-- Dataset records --
BEGIN

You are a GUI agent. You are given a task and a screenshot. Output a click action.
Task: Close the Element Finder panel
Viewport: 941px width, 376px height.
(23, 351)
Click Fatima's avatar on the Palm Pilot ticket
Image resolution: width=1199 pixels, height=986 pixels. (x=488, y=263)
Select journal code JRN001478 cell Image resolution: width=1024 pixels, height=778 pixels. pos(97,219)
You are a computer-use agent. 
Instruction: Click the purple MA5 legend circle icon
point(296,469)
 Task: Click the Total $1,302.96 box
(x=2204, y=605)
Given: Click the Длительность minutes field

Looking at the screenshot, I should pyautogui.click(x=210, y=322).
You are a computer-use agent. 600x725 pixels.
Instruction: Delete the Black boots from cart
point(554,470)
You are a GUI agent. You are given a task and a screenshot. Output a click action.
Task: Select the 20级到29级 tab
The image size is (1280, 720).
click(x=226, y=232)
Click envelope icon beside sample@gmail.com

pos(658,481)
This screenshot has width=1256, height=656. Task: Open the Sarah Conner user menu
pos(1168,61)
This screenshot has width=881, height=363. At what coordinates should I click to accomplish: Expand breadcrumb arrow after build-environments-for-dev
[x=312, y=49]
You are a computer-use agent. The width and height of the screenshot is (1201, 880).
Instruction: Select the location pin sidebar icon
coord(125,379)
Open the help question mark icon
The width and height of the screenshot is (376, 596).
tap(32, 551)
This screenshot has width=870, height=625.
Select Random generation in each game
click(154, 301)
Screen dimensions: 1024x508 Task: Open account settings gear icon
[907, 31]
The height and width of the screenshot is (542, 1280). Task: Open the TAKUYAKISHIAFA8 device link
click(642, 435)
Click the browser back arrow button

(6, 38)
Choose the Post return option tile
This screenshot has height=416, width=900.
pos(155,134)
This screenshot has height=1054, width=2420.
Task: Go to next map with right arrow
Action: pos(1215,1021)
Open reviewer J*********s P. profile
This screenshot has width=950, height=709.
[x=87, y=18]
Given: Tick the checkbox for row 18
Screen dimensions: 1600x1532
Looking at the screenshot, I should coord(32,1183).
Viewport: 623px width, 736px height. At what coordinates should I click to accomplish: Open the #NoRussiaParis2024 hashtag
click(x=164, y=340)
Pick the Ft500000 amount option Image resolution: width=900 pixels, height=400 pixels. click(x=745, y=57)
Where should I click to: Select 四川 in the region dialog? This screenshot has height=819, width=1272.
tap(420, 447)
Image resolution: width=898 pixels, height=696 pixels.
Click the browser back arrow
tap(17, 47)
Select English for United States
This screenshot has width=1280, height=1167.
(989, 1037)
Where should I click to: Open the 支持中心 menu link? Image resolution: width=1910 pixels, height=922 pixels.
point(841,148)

END

-- WHAT TO PRODUCE --
Return each entry without altering a single word.

-- YOUR RESPONSE --
You are a GUI agent. You are given a task and a screenshot. Output a click action.
Task: Close the Element Finder panel
Viewport: 941px width, 376px height.
(23, 351)
Click Fatima's avatar on the Palm Pilot ticket
Image resolution: width=1199 pixels, height=986 pixels. (x=488, y=263)
Select journal code JRN001478 cell Image resolution: width=1024 pixels, height=778 pixels. pos(97,219)
You are a computer-use agent. 
Instruction: Click the purple MA5 legend circle icon
point(296,469)
 Task: Click the Total $1,302.96 box
(x=2204, y=605)
Given: Click the Длительность minutes field

Looking at the screenshot, I should pyautogui.click(x=210, y=322).
You are a computer-use agent. 600x725 pixels.
Instruction: Delete the Black boots from cart
point(554,470)
You are a GUI agent. You are given a task and a screenshot. Output a click action.
Task: Select the 20级到29级 tab
The image size is (1280, 720).
click(x=226, y=232)
Click envelope icon beside sample@gmail.com

pos(658,481)
This screenshot has width=1256, height=656. Task: Open the Sarah Conner user menu
pos(1168,61)
This screenshot has width=881, height=363. At what coordinates should I click to accomplish: Expand breadcrumb arrow after build-environments-for-dev
[x=312, y=49]
You are a computer-use agent. The width and height of the screenshot is (1201, 880).
Instruction: Select the location pin sidebar icon
coord(125,379)
Open the help question mark icon
The width and height of the screenshot is (376, 596).
tap(32, 551)
This screenshot has width=870, height=625.
Select Random generation in each game
click(154, 301)
Screen dimensions: 1024x508 Task: Open account settings gear icon
[907, 31]
The height and width of the screenshot is (542, 1280). Task: Open the TAKUYAKISHIAFA8 device link
click(642, 435)
Click the browser back arrow button

(6, 38)
Choose the Post return option tile
This screenshot has height=416, width=900.
pos(155,134)
This screenshot has height=1054, width=2420.
Task: Go to next map with right arrow
Action: pos(1215,1021)
Open reviewer J*********s P. profile
This screenshot has width=950, height=709.
[x=87, y=18]
Given: Tick the checkbox for row 18
Screen dimensions: 1600x1532
Looking at the screenshot, I should coord(32,1183).
Viewport: 623px width, 736px height. At what coordinates should I click to accomplish: Open the #NoRussiaParis2024 hashtag
click(x=164, y=340)
Pick the Ft500000 amount option Image resolution: width=900 pixels, height=400 pixels. click(x=745, y=57)
Where should I click to: Select 四川 in the region dialog? This screenshot has height=819, width=1272.
tap(420, 447)
Image resolution: width=898 pixels, height=696 pixels.
Click the browser back arrow
tap(17, 47)
Select English for United States
This screenshot has width=1280, height=1167.
(989, 1037)
Where should I click to: Open the 支持中心 menu link? Image resolution: width=1910 pixels, height=922 pixels.
point(841,148)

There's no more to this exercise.